Turnout for Francis was never going to match Pope John Paul II in 1979, much less the enthusiasm of the 1932 Eucharistic Congress in Dublin, which firmly established Ireland as the most-Catholic of nations. Now, Ireland has angrily turned its back on the church due to clergy and other institutional abuses, and the rise of secularism. We all know the litany: child rape, Magdalene laundries, and Tuam graves; plus popular referendums approving divorce, same-sex marriage and abortion.
But it’s the explosion of negative headlines from the church in America–a report on decades of abuse by priests in Pennsylvania, and similar behavior by former Cardinal Theodore McCarrick–that have amplified the Holy See’s troubles in Ireland and around the world.
Irish and American Catholicism are deeply intertwined. Waves of Irish Catholic immigrants arrived in the United States from the mid-19th century famine into the 21st century. Until recent decades, Ireland provided hundreds (probably thousands) of priests to U.S. parishes. As members of their flock climbed the social-economic ladder, some of these immigrant, or first-generation Irish-American, clerics also became powerful bishops and cardinals.
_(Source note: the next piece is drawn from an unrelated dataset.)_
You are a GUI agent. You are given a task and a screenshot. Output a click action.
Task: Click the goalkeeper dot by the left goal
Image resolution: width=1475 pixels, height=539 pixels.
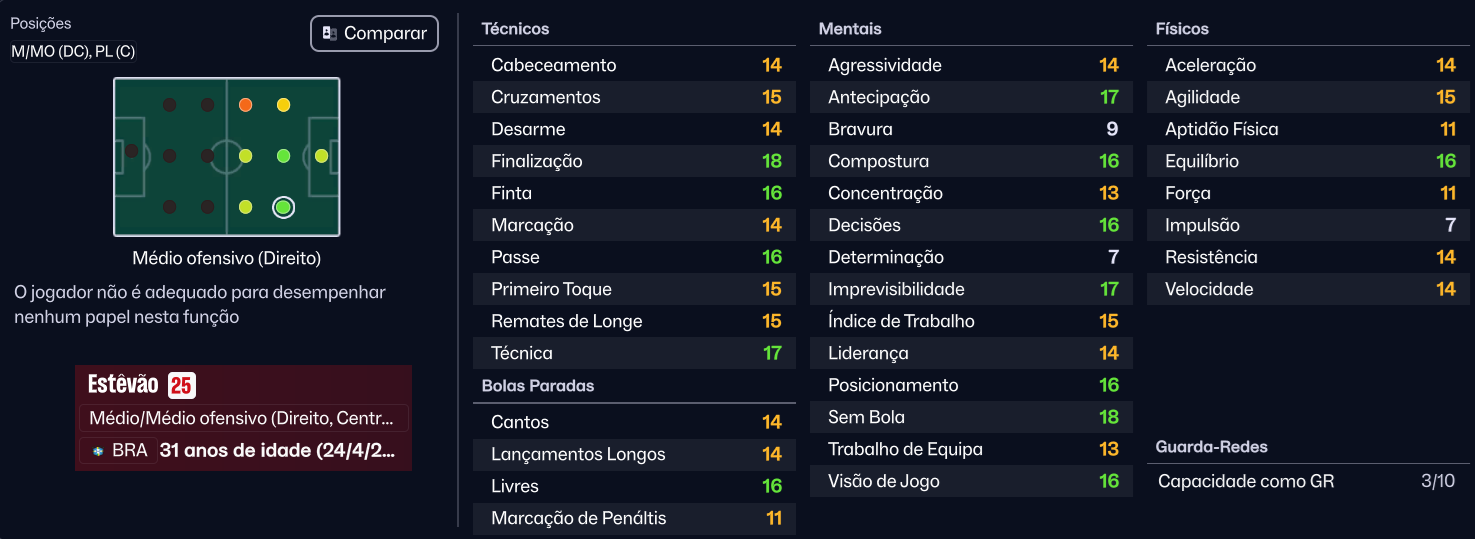(x=131, y=151)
No U.S. or Irish prelate has become pope.
In 1990, the American-born McCarrick was selected as a representative of Irish immigrant families at Ellis Island. In 2006, he was succeeded as archbishop of Washington, D.C., by Cardinal Donald Wuerl, who arrived from the dioceses of Pittsburgh. Within weeks of this summer’s revelations about McCarrick, Wuerl was accused in the Pennsylvania report of failing to protect children from abusive priests, many of whom … hate to say it … have Irish surnames.
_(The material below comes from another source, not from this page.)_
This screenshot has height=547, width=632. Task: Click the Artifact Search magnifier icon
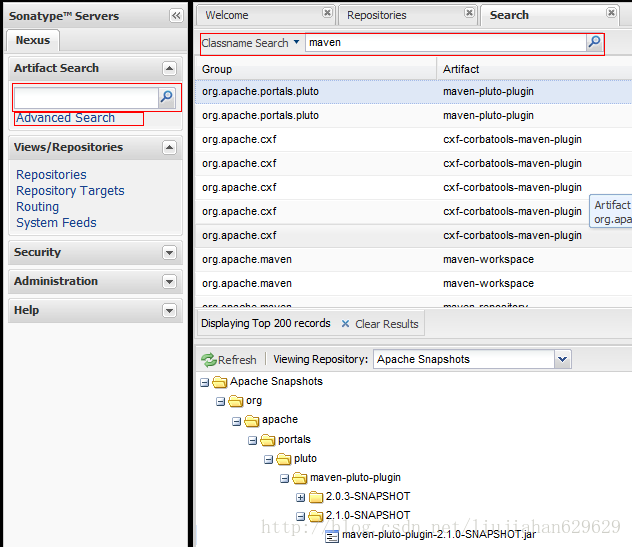167,97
Writing in National Review, Dublin-based Ciaran Burke has this slant on the U.S. and Irish churches:
To an Irish person who grew up amid the fallout of Catholic abuse scandals, the only surprising element of the Pittsburgh [sic.] (He means Pennsylvania.) grand-jury report is that it could happen in the United States. In Ireland, so great was the esteem in which the Church was held that it’s easy — though no less painful — to understand how clerical abuse could run unchecked by state authorities.
This description has never been true of the United States, though, where the Constitution and individual rights are supreme. … (The) abuses detailed in the Pittsburgh [sic.] report make a mockery of a society built on God-given rights. That any citizen could suffer such abuse in silence should outrage every American.
In the wake of the Pennsylvania report, Wuerl cancelled his scheduled appearance with Pope Francis in Ireland. He asked for his name to be removed from a Catholic high school in Pittsburgh, his native city. Now, as calls grow for his resignation, the Cardinal Donald Wuerl Division 9 of the Ancient Order of Hibernians in Pittsburgh must decide whether it too will drop his name.
Later this fall, the group plans to dedicate a new outdoor statue of Ireland’s patron saint at Old St. Patrick’s Church, the oldest parish in Pittsburgh, which once ranked with New York and Boston as a hub of Irish immigrants. The ceremony is now likely to be more subdued, even secular, than it would have been just a few years ago.
I will make a donation for the new statue once the date is set. I dearly love Old St. Pat’s in my native city, and have dedicated a section of this website to other similarly named churches, which are symbols of the once unabashed, if romanticized, Irish-American-Catholic identity. Like other Catholics in America, Ireland, and around the world, I am deeply angered and hurt by the church’s sins and crimes. But not as deeply as those who personally suffered the abuse.
Statue of Ireland’s patron saint outside Old St. Patrick’s Church in Pittsburgh, 2013.